___ THE DATA ___

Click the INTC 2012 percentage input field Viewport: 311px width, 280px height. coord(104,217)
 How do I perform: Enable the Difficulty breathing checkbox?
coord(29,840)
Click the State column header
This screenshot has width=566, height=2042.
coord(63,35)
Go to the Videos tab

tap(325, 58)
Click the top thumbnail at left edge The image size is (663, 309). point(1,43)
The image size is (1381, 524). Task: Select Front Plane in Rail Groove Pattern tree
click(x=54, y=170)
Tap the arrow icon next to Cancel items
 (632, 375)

___

▸ WHAT THE TASK REQUIRES: From the line with "How do I perform: Enable" to the final line of the data above, please reproduce every line exactly and add nothing.

▸ RESPONSE TO THE TASK:
 How do I perform: Enable the Difficulty breathing checkbox?
coord(29,840)
Click the State column header
This screenshot has width=566, height=2042.
coord(63,35)
Go to the Videos tab

tap(325, 58)
Click the top thumbnail at left edge The image size is (663, 309). point(1,43)
The image size is (1381, 524). Task: Select Front Plane in Rail Groove Pattern tree
click(x=54, y=170)
Tap the arrow icon next to Cancel items
 (632, 375)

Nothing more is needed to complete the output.